— BEGIN Extracted information —

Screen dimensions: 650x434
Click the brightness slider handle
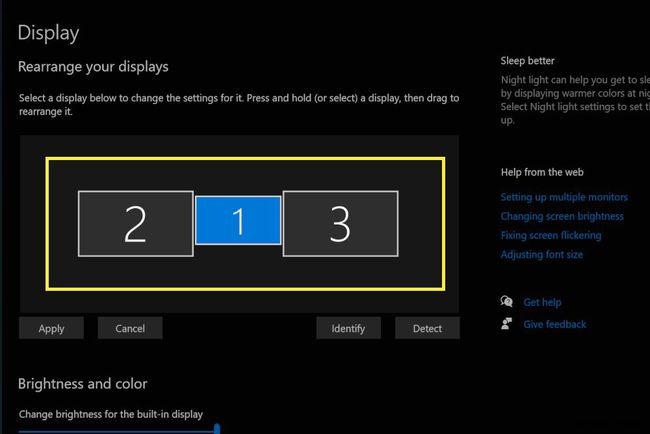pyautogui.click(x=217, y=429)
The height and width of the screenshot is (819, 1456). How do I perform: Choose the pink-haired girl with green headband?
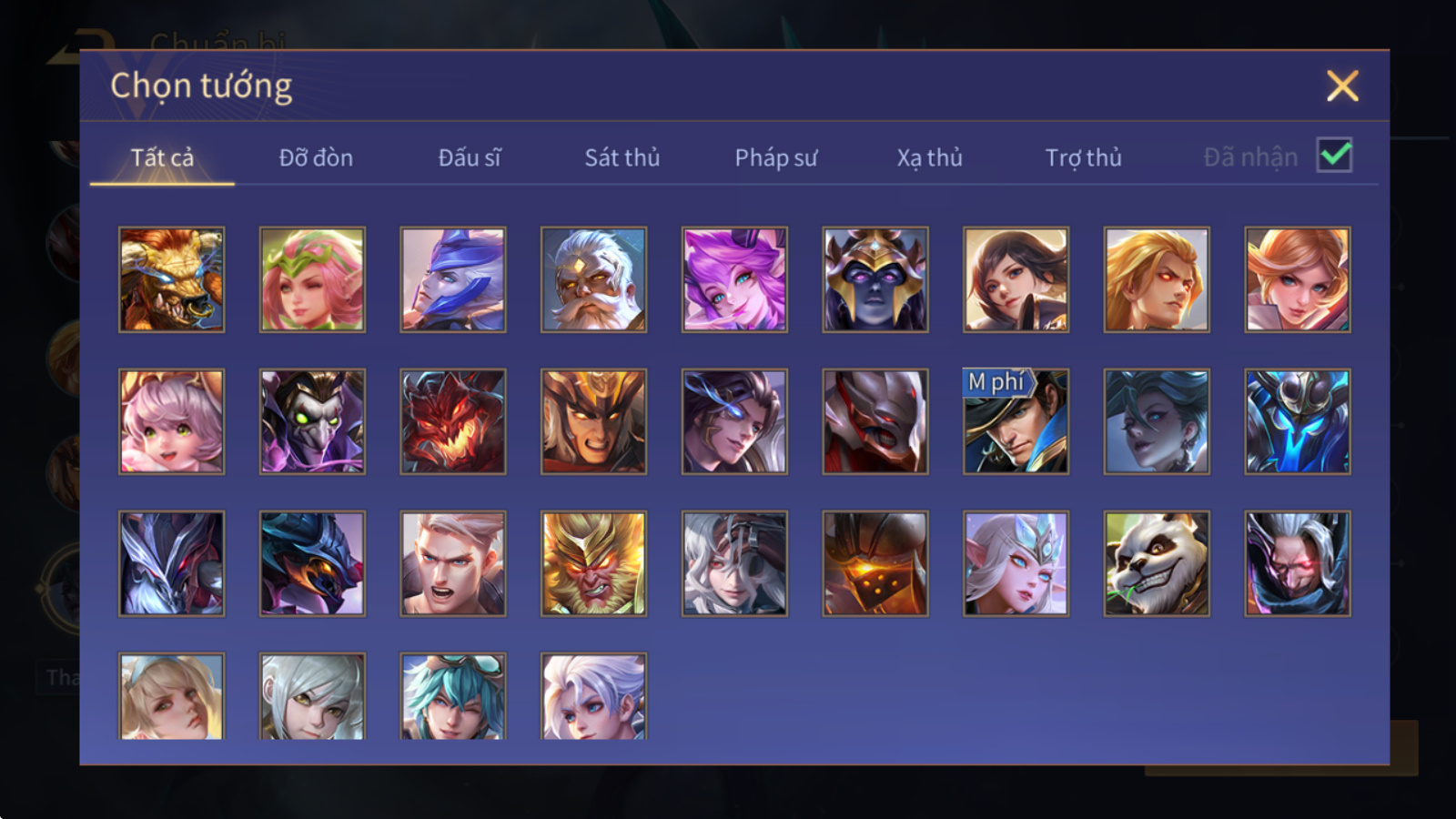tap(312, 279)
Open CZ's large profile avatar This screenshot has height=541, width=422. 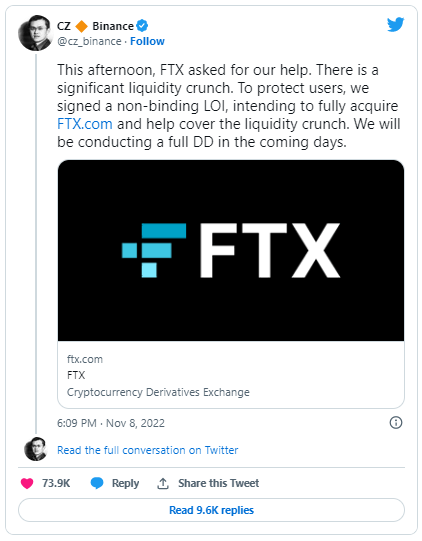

— END Extracted information —

Task details: Rewrite the lines above as a JSON list of strings, one string per line, skipping blank lines. Leave the pictures out.

Task output:
[
  "Screen dimensions: 650x434",
  "Click the brightness slider handle",
  "pyautogui.click(x=217, y=429)",
  "The height and width of the screenshot is (819, 1456). How do I perform: Choose the pink-haired girl with green headband?",
  "tap(312, 279)",
  "Open CZ's large profile avatar This screenshot has height=541, width=422. "
]